Piotrowski David W, Kamlet Adam S, Dechert-Schmitt Anne-Marie R, Yan Jiangli, Brandt Thomas A, Xiao Jun, Wei Liuqing, Barrila Mark T
Worldwide Medicinal Chemistry, Pfizer, Inc. , Eastern Point Road, Groton, Connecticut 06340, United States.
Chemical Research and Development, Pfizer, Inc. , Eastern Point Road, Groton, Connecticut 06340, United States.
J Am Chem Soc. 2016 Apr 13;138(14):4818-23. doi: 10.1021/jacs.6b00207. Epub 2016 Mar 30.

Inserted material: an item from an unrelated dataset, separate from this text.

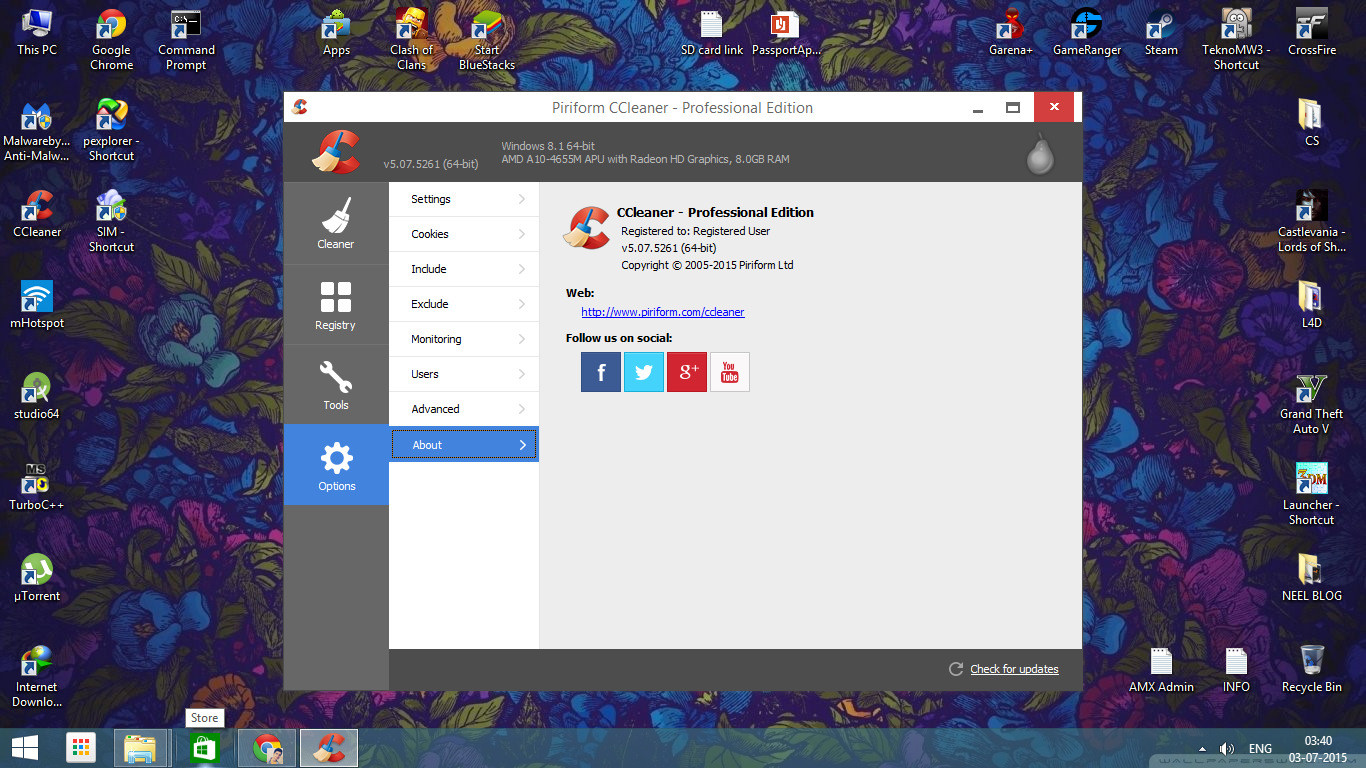This screenshot has height=768, width=1366.
Task: Open CCleaner's Facebook page
Action: (x=600, y=371)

We report a modular three-component dynamic kinetic resolution (DKR) that affords enantiomerically enriched hemiaminal esters derived from azoles and aldehydes. The novel and scalable reaction can be used to synthesize valuable substituted azoles in a regioselective manner by capping (e.g., acylation) of the equilibrating azole-aldehyde adduct. With the use of a prolinol-derived DMAP catalyst as the chiral Lewis base, the products can be obtained in high chemical yield and with high enantiomeric excess. The DKR was performed on a multikilogram scale to produce a tetrazole prodrug fragment for a leading clinical candidate that posed formidable synthesis challenges.
我们报道了一种模块化的三组分动态动力学拆分(DKR)反应,该反应可得到对映体富集的、由唑类和醛类衍生的半胺酯。这种新颖且可扩展的反应可通过对平衡的唑 - 醛加合物进行封端(例如酰化),以区域选择性的方式合成有价值的取代唑类。使用脯氨醇衍生的DMAP催化剂作为手性路易斯碱,能够以高化学产率和高对映体过量获得产物。该DKR反应在多公斤规模上进行,以制备一种用于领先临床候选药物的四唑前药片段,该片段的合成面临巨大挑战。